The Look of Silence, Joshua Oppenheimer's second film stemming from his decade long research, has only one flaw: it was released as the second part of this diptych. When The Act of Killing came out in 2012, the magnitude of what Oppenheimer had done - along with Christine Cynn and an anonymous Indonesian credited as co-directors - shook the festival circuit (and beyond), this earthquake resulting in the film being one of the most rewarded documentaries ever made (awards are not always indicative of a films' quality, but they do show its capacity to travel and make an impact). Naturally, everybody expected the second part of the series to be equally provocative. From this point of view only, The Look of Silence, a more or less straightforward observational documentary, might seem a bit disappointing, a bit dull.
The film follows Adi as he tries - against the wishes of his family and the reluctance and casual threats of the perpetrators and those in power backing them up - to find the truth about the death of his brother Ramli and, more importantly, to confront the killers. Adi is also a sort of a traveling eye doctor, roaming the villages making standard prescription glasses for old people, a job that has a beautiful resonance with his assumed mission: making people see the gruesome past and acknowledge it as real. Some of these old people are responsible for the killings, some others, like his own uncle - who was the chief guard at the prison were Ramli was held -, responsible for looking away (or maybe looking in silence); in other words, responsible for being irresponsible. Adi seems to be the only one that doesn't want to look away, or in silence, as his mother advises, hoping to get her revenge in the afterlife which the killers, now old and gray and senile, will soon have to face. Her way of dealing with things is not dissimilar to that of Anwar Congo in the The Act of Killing. Anwar's biggest problem is to make peace with the people he's killed so there won't be any bad karma for him after he dies (that is not to say he doesn't feel regret). But this is not only some sort of ancient local wisdom, it is the expression of the way things stand presently in Indonesia: the killings of 1965-1966, when not ignored altogether, are presented as a necessary act of courage and patriotism, and the people behind them have risen to power and wealth, and are respected (feared) members of their community. So, Adi's mother is in fact quite a pragmatic: "be careful" she tells her son, "maybe they'll poison you. You should go to the meetings with a switchblade, or maybe a club wrapped in a newspaper."

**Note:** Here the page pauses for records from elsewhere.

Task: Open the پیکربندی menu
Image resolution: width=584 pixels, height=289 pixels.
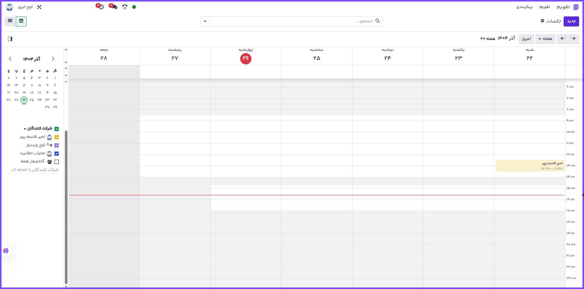Action: point(524,7)

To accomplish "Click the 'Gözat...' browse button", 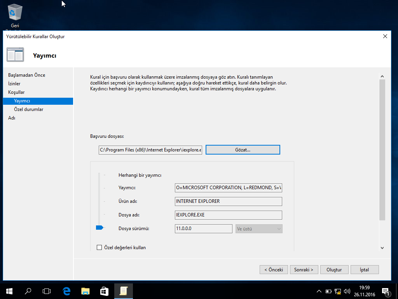I will tap(243, 150).
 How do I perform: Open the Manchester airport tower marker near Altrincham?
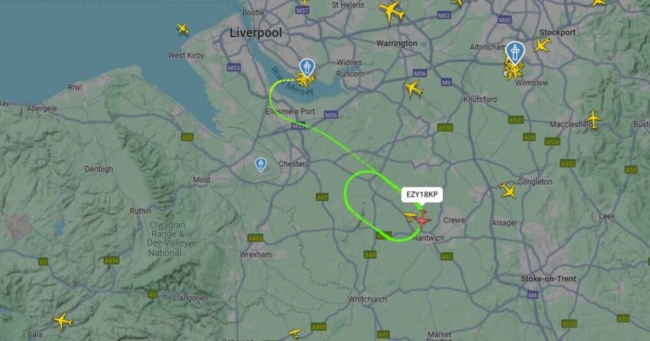click(515, 52)
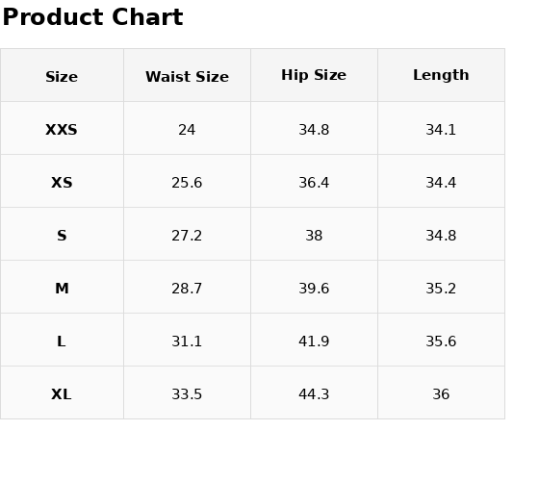Viewport: 539px width, 481px height.
Task: Click the L size row label
Action: [62, 340]
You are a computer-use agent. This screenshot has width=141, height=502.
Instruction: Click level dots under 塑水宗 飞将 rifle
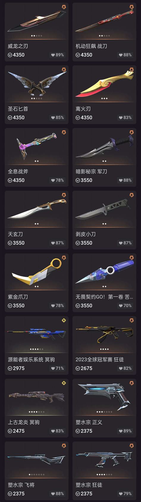click(x=37, y=475)
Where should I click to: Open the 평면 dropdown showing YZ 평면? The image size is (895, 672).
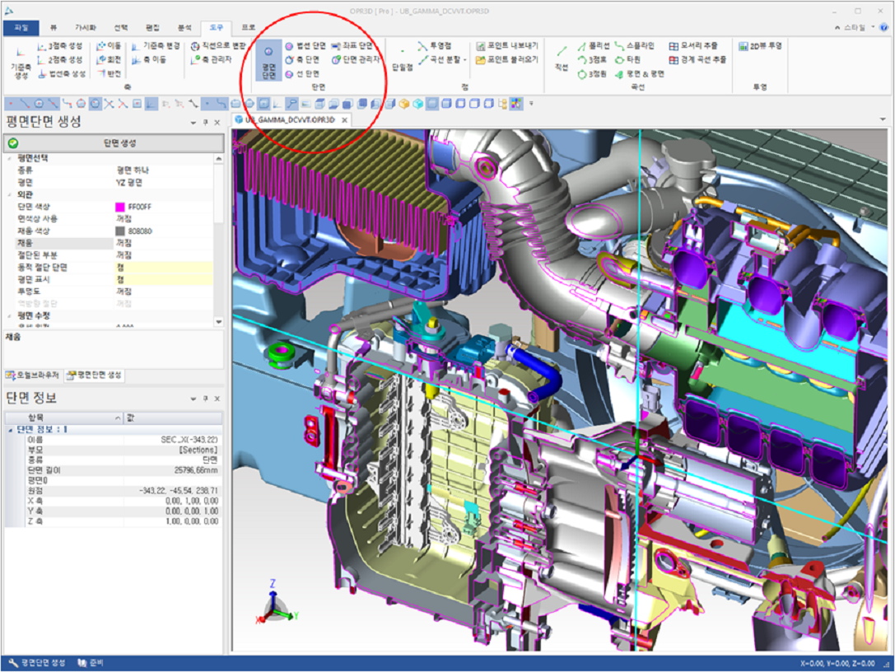pos(165,182)
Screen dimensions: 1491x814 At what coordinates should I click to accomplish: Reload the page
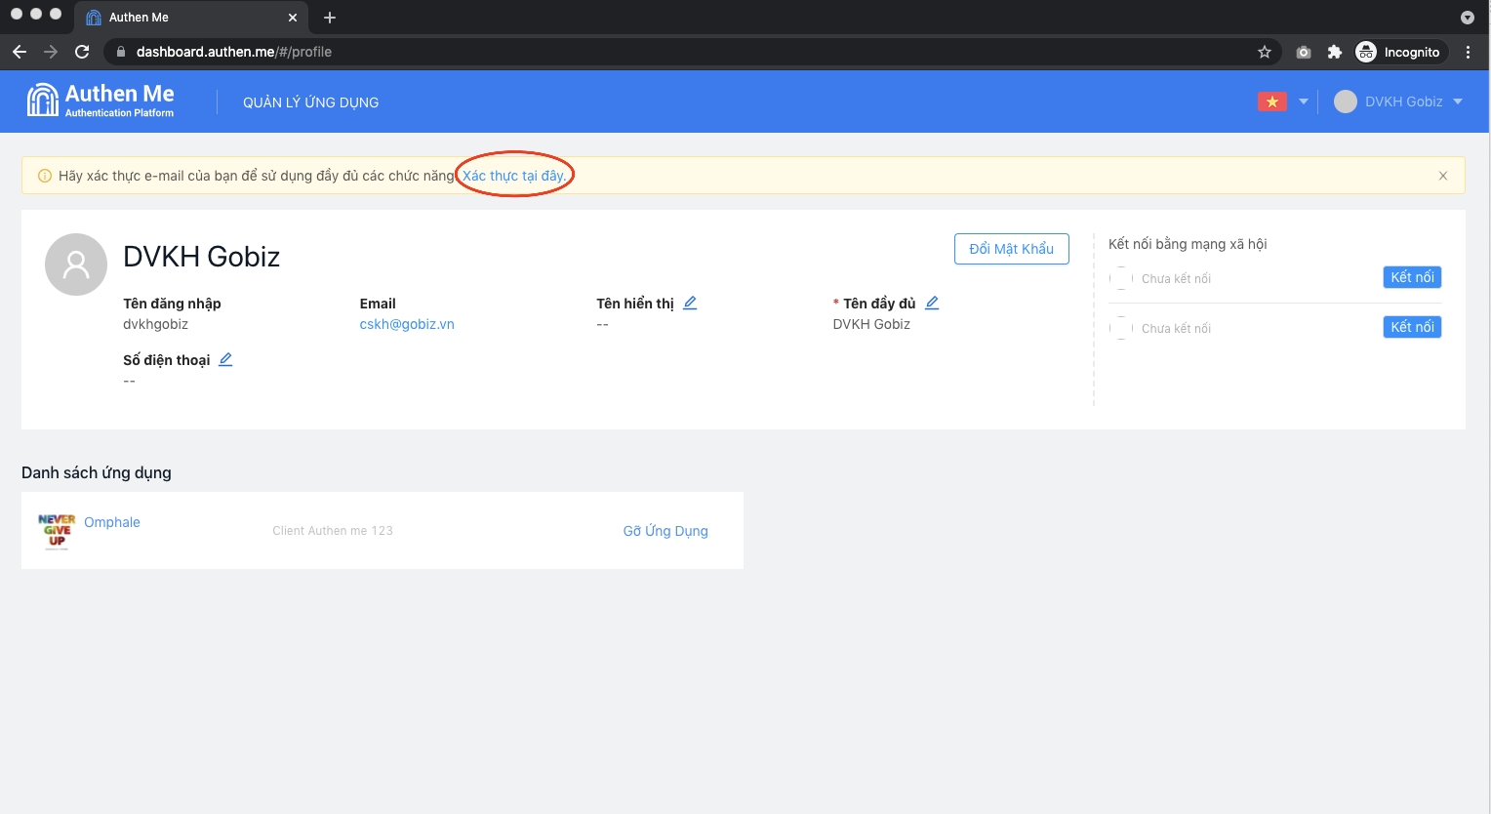[82, 52]
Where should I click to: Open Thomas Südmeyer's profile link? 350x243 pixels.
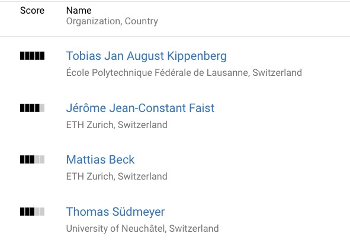pos(115,212)
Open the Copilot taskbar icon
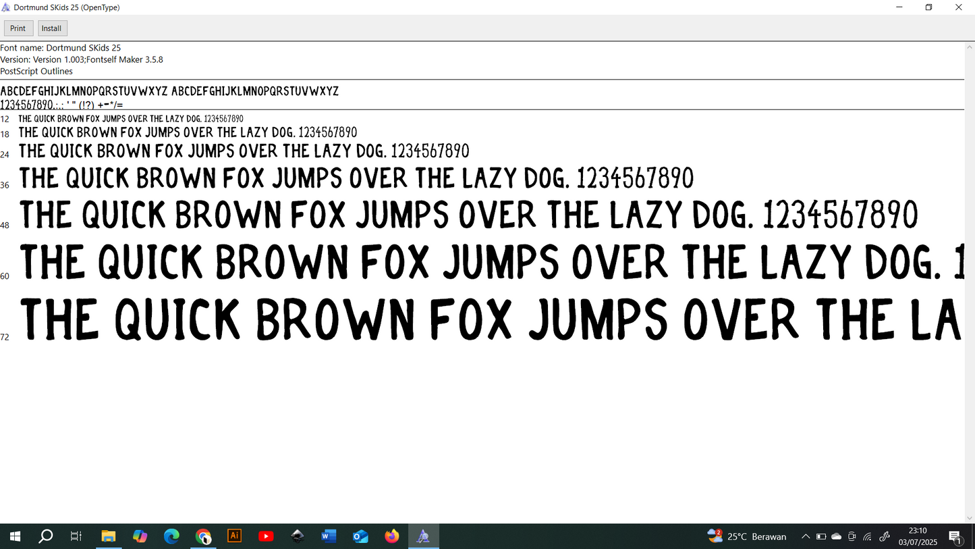This screenshot has width=975, height=549. pyautogui.click(x=140, y=536)
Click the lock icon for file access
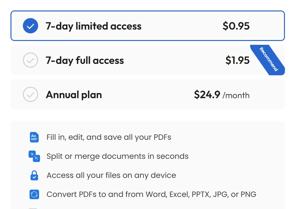297x209 pixels. [x=34, y=175]
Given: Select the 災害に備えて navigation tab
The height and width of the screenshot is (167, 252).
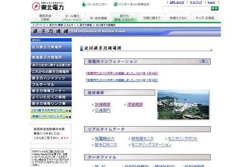Looking at the screenshot, I should coord(151,18).
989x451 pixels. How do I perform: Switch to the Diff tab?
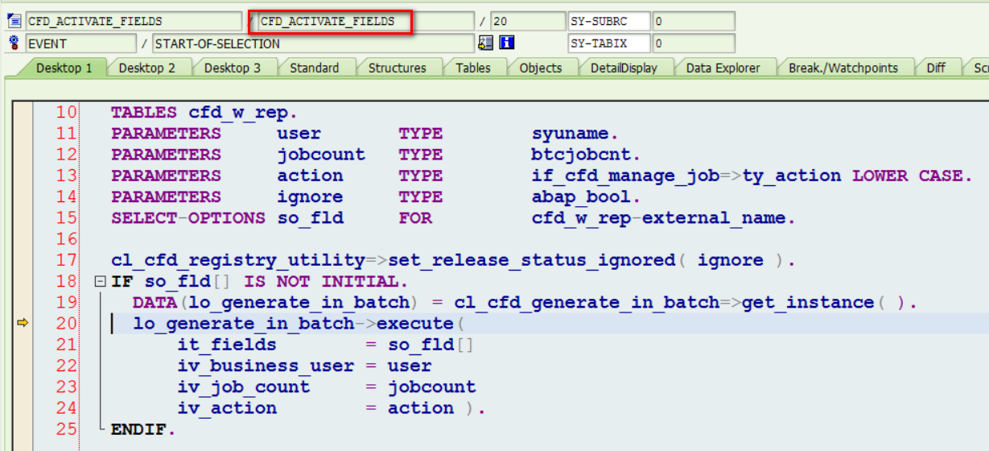(x=935, y=68)
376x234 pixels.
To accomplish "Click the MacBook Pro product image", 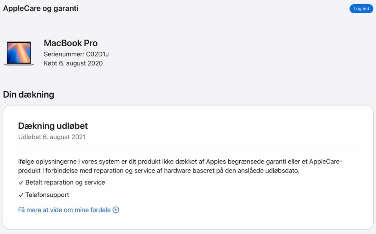I will coord(18,53).
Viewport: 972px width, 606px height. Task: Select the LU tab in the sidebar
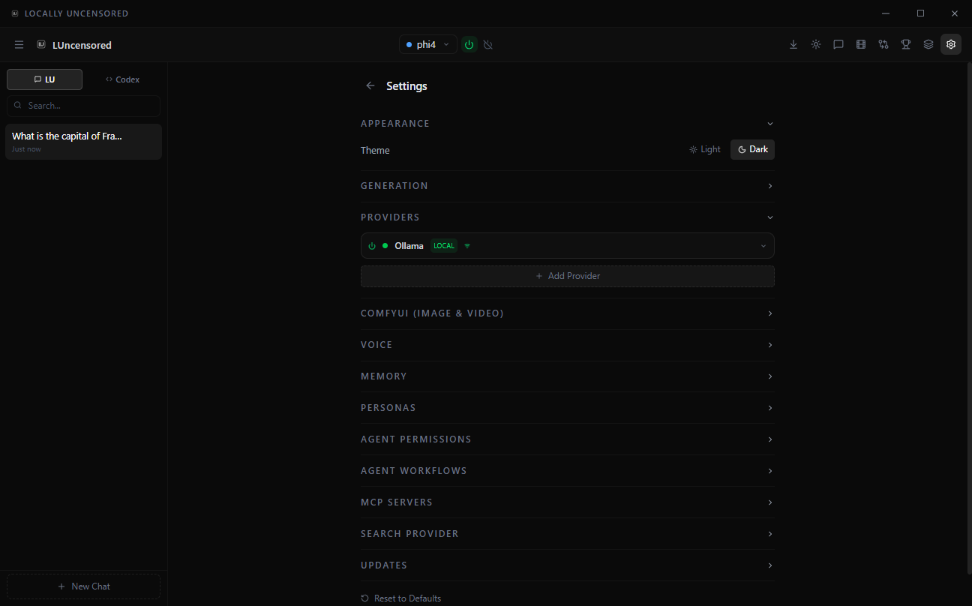pyautogui.click(x=44, y=79)
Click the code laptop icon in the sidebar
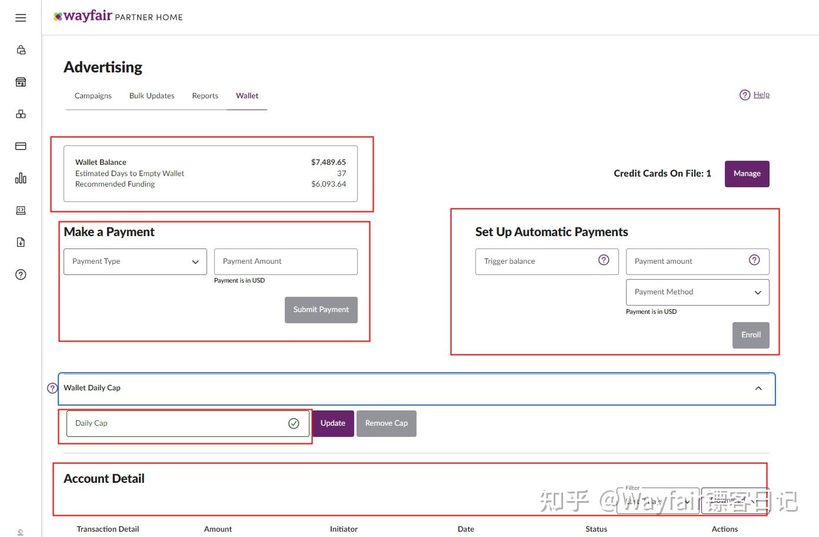The height and width of the screenshot is (537, 819). tap(21, 210)
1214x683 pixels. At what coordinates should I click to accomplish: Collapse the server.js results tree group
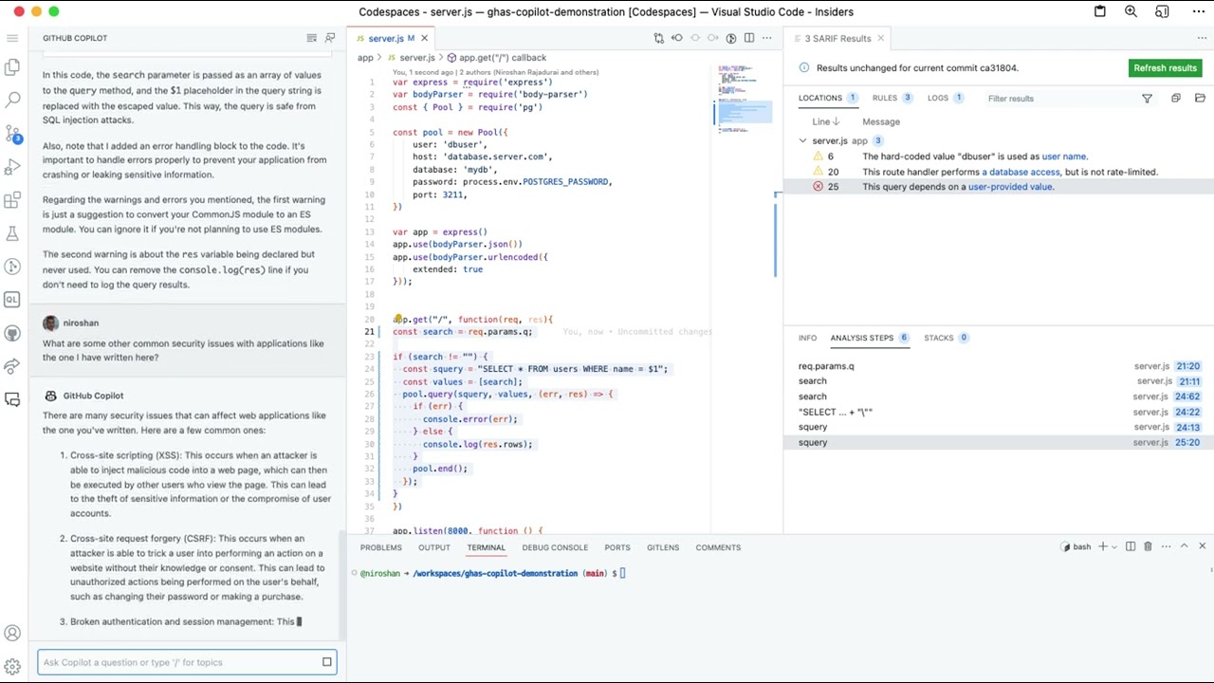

Adi's journey is in fact a three-way path. We see him meeting the killers and their families, an attempt to deal with the past. At other times we see him comforting his old mother so she can deal with the present - her grief, while it comes from the past, is ongoing. Adi is also on a mission for the future, he's constantly trying to educate his young son, talking him through the state sponsored propaganda that is being taught in school, taking him to see the site of the mass killings. This kind of education may seem a bit too much to put on the shoulders of such a young boy, but Oppenheimer also gets access to one of the boy's history lesson, where we see him and others of his age, being indoctrinated. The class scene features a very funny moment when the teacher is spelling the first part of a word, and the pupils all recite the ending: "Demo-" he says at one point, when describing the current status quo in Indonesia (and a result of the heroic struggle against the communists), and the pupils finish "-cracy" - and this is how democracy is taught and learnt. If Adi's boy is not too young for the regime, he's not too young for home schooling either.
There is also a fourth, more inward path. These are the moments when Adi, who is always on a road, a wanderer by trade and conscience, sits alone in his chair in front of the TV, watching Joshua Oppenheimer's interviews with the regime's thugs. This is his look of silence, the one situation were he's not trying to convince anybody that the past must not stay buried.